Retype exactly the lines that run from the start of the data to the line holding "BMW (24, 165)", including both, and only those.

++++ Record set

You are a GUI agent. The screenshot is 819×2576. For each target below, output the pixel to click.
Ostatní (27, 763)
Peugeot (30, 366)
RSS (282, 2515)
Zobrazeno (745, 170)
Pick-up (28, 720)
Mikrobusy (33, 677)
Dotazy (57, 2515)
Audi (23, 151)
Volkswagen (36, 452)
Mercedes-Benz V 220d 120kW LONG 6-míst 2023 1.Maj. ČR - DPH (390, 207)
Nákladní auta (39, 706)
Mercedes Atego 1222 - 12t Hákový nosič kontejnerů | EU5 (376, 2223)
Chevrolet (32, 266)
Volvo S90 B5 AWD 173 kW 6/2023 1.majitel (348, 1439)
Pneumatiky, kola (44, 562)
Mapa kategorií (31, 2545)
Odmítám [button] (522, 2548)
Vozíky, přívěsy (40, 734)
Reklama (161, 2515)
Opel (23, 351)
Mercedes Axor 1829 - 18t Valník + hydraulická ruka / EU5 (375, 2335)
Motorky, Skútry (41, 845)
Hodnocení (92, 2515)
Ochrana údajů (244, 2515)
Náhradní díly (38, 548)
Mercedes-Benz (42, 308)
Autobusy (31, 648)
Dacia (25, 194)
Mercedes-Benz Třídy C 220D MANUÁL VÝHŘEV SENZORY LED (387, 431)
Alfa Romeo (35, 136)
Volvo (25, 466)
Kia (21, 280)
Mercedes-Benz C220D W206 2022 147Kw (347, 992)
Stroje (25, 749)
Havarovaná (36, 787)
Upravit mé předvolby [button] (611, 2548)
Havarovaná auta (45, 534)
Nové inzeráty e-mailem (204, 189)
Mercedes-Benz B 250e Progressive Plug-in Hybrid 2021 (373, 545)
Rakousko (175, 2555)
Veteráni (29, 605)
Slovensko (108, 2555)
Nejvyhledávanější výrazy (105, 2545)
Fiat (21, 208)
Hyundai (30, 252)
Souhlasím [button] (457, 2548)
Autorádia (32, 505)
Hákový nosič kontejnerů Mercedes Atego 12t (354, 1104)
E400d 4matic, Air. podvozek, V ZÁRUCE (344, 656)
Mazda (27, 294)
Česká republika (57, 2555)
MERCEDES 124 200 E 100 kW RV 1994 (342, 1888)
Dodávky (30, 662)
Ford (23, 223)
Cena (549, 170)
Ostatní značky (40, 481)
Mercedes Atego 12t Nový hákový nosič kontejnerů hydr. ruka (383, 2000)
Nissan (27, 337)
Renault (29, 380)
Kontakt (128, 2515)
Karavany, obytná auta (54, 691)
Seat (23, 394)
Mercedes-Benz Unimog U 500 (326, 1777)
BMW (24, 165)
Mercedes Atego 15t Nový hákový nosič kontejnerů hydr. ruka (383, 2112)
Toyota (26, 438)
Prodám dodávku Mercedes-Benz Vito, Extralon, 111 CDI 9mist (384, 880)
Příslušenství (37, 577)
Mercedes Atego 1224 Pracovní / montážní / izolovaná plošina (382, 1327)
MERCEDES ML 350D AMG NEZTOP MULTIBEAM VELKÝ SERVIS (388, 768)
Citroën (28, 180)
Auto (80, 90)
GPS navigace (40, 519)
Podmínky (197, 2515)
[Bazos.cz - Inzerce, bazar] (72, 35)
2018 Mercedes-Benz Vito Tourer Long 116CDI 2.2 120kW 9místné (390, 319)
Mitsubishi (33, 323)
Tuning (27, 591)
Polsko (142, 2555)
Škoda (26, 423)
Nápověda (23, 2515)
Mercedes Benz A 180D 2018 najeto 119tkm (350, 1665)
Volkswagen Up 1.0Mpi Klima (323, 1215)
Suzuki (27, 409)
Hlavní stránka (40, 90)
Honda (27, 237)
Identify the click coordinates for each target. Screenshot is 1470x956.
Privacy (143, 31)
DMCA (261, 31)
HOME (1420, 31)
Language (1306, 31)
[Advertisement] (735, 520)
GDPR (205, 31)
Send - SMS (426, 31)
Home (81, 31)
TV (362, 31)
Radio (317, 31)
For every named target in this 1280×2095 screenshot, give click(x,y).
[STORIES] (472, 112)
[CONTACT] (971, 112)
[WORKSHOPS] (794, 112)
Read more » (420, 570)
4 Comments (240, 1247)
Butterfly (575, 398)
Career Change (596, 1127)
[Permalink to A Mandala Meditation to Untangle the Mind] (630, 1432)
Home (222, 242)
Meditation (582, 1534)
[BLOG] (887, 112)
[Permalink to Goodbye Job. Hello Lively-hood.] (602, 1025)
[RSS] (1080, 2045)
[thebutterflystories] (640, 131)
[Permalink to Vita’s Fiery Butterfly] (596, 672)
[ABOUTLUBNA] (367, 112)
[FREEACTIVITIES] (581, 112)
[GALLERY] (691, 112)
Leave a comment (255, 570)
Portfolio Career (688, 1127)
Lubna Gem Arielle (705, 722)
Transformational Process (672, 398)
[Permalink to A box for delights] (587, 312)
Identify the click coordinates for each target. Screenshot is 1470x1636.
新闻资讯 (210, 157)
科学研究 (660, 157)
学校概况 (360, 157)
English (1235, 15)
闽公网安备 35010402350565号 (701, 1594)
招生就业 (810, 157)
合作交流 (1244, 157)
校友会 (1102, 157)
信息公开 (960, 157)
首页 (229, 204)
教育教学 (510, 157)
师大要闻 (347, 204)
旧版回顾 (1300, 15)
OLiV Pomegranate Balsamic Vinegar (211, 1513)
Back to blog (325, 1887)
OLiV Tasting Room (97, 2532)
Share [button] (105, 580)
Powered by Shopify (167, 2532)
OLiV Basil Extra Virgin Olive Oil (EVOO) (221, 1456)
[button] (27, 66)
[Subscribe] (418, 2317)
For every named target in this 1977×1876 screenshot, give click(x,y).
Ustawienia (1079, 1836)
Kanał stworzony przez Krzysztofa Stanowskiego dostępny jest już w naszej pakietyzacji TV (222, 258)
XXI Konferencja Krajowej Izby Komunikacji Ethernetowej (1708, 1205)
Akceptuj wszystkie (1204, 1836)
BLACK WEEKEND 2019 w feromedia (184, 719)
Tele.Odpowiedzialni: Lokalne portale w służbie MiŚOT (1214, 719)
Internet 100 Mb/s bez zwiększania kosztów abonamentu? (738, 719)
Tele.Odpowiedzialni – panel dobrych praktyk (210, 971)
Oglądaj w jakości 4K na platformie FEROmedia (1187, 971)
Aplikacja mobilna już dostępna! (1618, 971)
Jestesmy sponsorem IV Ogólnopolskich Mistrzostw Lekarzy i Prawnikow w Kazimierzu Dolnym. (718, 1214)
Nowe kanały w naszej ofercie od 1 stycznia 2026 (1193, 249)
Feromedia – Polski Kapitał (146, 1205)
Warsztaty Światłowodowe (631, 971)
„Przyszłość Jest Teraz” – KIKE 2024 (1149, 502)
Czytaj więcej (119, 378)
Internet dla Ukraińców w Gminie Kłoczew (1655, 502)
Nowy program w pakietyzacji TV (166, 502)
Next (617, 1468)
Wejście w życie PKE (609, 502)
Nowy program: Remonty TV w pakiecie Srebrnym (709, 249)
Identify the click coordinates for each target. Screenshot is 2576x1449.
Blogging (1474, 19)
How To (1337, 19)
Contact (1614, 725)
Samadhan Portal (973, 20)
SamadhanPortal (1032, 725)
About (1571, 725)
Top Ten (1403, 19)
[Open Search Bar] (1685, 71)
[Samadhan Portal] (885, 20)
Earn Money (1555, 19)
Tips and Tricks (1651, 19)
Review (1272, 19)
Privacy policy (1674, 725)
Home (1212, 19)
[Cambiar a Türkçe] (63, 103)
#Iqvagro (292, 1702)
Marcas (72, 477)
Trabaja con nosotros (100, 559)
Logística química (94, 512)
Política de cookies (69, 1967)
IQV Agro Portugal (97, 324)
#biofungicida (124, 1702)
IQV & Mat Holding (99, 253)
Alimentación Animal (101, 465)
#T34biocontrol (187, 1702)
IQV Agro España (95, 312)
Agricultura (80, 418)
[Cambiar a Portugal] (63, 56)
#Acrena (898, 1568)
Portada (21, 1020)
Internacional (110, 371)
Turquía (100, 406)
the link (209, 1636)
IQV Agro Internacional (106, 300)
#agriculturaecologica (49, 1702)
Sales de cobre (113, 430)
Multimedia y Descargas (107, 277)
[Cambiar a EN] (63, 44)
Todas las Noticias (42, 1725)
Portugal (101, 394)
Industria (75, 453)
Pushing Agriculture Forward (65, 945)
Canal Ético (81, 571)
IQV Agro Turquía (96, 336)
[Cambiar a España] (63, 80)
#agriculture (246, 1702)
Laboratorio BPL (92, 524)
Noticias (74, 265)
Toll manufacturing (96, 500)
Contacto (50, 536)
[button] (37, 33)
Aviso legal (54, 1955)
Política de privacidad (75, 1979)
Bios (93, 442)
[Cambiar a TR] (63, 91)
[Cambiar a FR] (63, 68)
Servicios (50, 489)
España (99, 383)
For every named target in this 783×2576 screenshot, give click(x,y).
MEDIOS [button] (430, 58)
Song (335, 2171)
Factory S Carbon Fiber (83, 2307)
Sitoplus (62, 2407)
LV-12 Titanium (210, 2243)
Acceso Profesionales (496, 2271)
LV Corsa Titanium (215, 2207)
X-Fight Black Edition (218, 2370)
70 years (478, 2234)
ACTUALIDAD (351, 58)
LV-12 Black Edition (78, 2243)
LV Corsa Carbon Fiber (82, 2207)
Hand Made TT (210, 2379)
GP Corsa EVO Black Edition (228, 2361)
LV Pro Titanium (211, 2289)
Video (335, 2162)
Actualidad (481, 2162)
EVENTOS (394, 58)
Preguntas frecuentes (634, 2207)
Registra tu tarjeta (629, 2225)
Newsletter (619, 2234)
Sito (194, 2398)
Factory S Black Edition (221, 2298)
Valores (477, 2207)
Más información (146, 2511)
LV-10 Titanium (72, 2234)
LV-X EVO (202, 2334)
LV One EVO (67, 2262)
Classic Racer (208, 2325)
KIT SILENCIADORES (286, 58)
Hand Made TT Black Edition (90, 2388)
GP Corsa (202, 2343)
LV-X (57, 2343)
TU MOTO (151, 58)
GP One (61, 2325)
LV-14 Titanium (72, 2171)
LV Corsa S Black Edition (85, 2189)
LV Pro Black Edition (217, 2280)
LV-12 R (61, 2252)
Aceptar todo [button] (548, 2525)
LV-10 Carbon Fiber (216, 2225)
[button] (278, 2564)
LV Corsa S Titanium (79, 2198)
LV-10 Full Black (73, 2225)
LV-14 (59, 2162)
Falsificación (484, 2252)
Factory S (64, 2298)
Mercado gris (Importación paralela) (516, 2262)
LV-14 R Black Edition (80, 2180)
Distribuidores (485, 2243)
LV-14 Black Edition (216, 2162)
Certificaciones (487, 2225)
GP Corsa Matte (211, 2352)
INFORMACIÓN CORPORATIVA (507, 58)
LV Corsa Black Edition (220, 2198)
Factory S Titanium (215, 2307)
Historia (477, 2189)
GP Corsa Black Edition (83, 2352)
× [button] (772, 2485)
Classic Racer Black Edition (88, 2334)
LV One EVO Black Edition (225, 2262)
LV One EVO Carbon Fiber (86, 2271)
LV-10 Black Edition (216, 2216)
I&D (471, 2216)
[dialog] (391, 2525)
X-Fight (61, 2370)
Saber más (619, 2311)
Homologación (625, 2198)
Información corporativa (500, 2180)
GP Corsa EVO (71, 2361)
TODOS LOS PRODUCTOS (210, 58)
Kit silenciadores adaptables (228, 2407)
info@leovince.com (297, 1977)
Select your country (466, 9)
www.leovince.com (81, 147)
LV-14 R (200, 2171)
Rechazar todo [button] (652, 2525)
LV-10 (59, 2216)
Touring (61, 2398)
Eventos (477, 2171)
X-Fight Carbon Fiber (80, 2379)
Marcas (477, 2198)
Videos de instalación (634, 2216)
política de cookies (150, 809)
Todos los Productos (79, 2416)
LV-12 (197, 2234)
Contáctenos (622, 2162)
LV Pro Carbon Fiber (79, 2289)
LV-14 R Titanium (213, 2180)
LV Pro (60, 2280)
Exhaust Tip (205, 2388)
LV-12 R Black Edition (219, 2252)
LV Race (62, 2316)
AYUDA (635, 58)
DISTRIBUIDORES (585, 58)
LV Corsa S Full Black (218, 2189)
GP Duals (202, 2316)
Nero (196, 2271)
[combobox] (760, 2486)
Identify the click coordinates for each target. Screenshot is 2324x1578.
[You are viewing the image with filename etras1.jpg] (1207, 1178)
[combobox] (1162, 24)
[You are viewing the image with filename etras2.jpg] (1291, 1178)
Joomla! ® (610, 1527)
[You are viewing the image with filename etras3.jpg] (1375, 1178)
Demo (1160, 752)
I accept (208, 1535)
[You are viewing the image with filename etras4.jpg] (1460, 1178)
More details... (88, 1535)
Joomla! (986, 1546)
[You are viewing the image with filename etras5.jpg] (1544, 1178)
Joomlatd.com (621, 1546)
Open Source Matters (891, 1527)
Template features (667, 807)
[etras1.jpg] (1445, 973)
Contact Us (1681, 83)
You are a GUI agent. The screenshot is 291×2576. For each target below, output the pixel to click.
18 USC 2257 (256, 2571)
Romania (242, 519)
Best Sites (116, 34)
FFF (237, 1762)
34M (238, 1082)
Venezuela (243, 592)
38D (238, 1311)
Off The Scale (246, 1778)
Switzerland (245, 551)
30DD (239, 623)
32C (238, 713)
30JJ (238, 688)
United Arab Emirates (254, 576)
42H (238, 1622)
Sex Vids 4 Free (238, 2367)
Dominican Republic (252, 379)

++++++++

__Reply__
You are a GUI agent. The screenshot is 819×2576. For each target below, output the pixel to click.
Ostatní (27, 763)
Peugeot (30, 366)
RSS (282, 2515)
Zobrazeno (745, 170)
Pick-up (28, 720)
Mikrobusy (33, 677)
Dotazy (57, 2515)
Audi (23, 151)
Volkswagen (36, 452)
Mercedes-Benz V 220d 120kW LONG 6-míst 2023 1.Maj. ČR - DPH (390, 207)
Nákladní auta (39, 706)
Mercedes Atego 1222 - 12t Hákový nosič kontejnerů | EU5 (376, 2223)
Chevrolet (32, 266)
Volvo S90 B5 AWD 173 kW 6/2023 1.majitel (348, 1439)
Pneumatiky, kola (44, 562)
Mapa kategorií (31, 2545)
Odmítám [button] (522, 2548)
Vozíky, přívěsy (40, 734)
Reklama (161, 2515)
Opel (23, 351)
Mercedes Axor 1829 - 18t Valník + hydraulická ruka / EU5 (375, 2335)
Motorky, Skútry (41, 845)
Hodnocení (92, 2515)
Ochrana údajů (244, 2515)
Náhradní díly (38, 548)
Mercedes-Benz (42, 308)
Autobusy (31, 648)
Dacia (25, 194)
Mercedes-Benz Třídy C 220D MANUÁL VÝHŘEV SENZORY LED (387, 431)
Alfa Romeo (35, 136)
Volvo (25, 466)
Kia (21, 280)
Mercedes-Benz C220D W206 2022 147Kw (347, 992)
Stroje (25, 749)
Havarovaná (36, 787)
Upravit mé předvolby [button] (611, 2548)
Havarovaná auta (45, 534)
Nové inzeráty e-mailem (204, 189)
Mercedes-Benz B 250e Progressive Plug-in Hybrid 2021 (373, 545)
Rakousko (175, 2555)
Veteráni (29, 605)
Slovensko (108, 2555)
Nejvyhledávanější výrazy (105, 2545)
Fiat (21, 208)
Hyundai (30, 252)
Souhlasím [button] (457, 2548)
Autorádia (32, 505)
Hákový nosič kontejnerů Mercedes Atego 12t (354, 1104)
E400d 4matic, Air. podvozek, V ZÁRUCE (344, 656)
Mazda (27, 294)
Česká republika (57, 2555)
MERCEDES 124 200 E 100 kW RV 1994 (342, 1888)
Dodávky (30, 662)
Ford (23, 223)
Cena (549, 170)
Ostatní značky (40, 481)
Mercedes Atego 12t Nový hákový nosič kontejnerů hydr. ruka (383, 2000)
Nissan (27, 337)
Renault (29, 380)
Kontakt (128, 2515)
Karavany, obytná auta (54, 691)
Seat (23, 394)
Mercedes-Benz Unimog U 500 (326, 1777)
BMW (24, 165)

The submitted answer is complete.